What devices does Quibi work on?
It's designed to be mobile only -- that is, on your phones and tablets and that's it -- for the foreseeable future. At first Katzenberg and Whitman said they'd try a "mobile-first" approach with a TV component later on, but it looks like they're sticking to an app format. To do this, they hired people from Instagram and Snapchat -- two apps that have pioneered short-form story content across their platforms through IGTV and Snap Originals. Quibi's chief product officer is Tom Conrad, formerly Snap's VP of product. (One of its series in production is a Social Network-style show about the creation of Snapchat.)
How do you watch Quibi?
The mobile-only format allows Quibi to experiment with form: It supports both horizontal and vertical video and allows its users to switch between the two in the same video with its "Turnstyle" technology, just by turning your phone to either side. Producers have also considered vertical video formats, which would make some shots look like the video and FaceTime you get on a smartphone screen.
That means that production teams will have to get creative about how they shoot their quibis. As Gizmodo's Alex Cranz reported out of CES, some filmmakers are cutting entirely separate versions of a title depending on the screen orientation. "Director Zach Wechter said he was eager to experiment with the platform, and in his short Nest, the landscape version of the film is a traditional horror film about a woman being stalked in her own home and watching the intruder through her Nest cameras," Cranz writes. "But turn the phone to portrait mode and instead you have a view of her phone. So you see the grainy Nest cam footage or watch as she jumps out of the app and opens Facetime to call her dad in terror."
At the time of its launch, it appears most of its shows have been shot horizontally, like any normal movie at TV show, and the Turnstyle tech simply moves the focus to what in the scene is important: characters' faces, or a thing someone is looking at. Occasionally, you'll get shots that are static in horizontal mode, but in vertical mode they'll artificially pan from either side to follow a conversation.
Will there be ads?
Yes, if you subscribe to the cheapest tier. The ads will appear before each video, and will also appear even if you download a video to watch later. Katzenberg has explained that some commercials will be broken up into smaller "chapters" that'll follow the viewer around as they watch Quibi's content. He also mentioned that they're looking at developing commercials as long as five minutes that the user can save to a watchlist for later viewing. (See: BMW's shorts series "The Hire," which was directed by everyone from Wong Kar-wai to Neill Blomkamp. Quibi's ad structure sounds like it could look something like that.)

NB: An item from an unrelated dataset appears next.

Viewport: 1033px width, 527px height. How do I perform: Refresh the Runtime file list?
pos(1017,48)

Quibi's "strategic launch partners include emormous companies like Google, PepsiCo, and T-Mobile, who will be getting a piece of your user data, so keep that in mind. The app shares information like the age and gender ranges of their subscribers, as well as where they live, with advertisers, but claims to keep everyone's personal information, like names and device IDs, private.
What kinds of stuff will be on it?
In its first year, the app plans to have around 7,000 videos, everything from scripted series and movies-in-chapters to reality TV and competition shows.

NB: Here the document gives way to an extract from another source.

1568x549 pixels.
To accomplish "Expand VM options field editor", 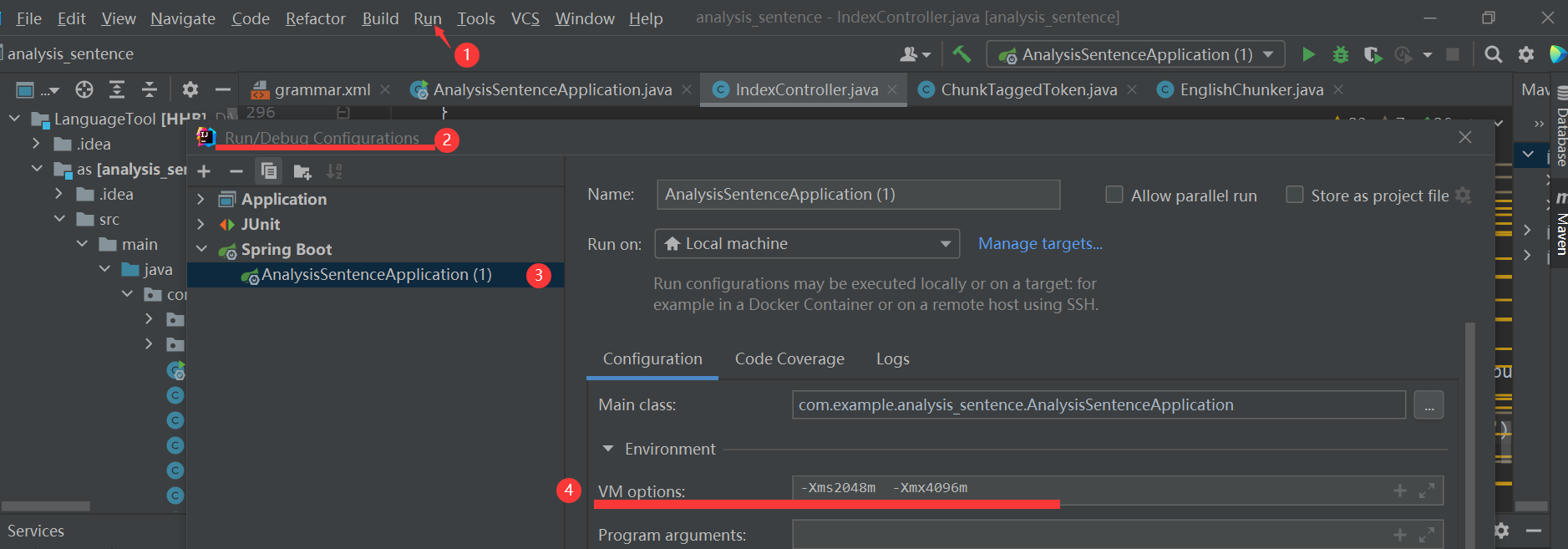I will coord(1427,491).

The new format has attracted a lot of Hollywood big shots: Stephen Spielberg is producing and writing a spooky show you can only watch after dark; Guillermo del Toro and Sam Raimi have also signed on to produce a couple horror shows; and there'll also be remakes of Punk'd and Singled Out, as well as a court show starring Chrissy Teigen as the hander of verdicts. Now more than ever, we're all looking for distractions, and if your attention span can only handle less than 10 minutes of one thing at a time, you may want to sample a few quick bites.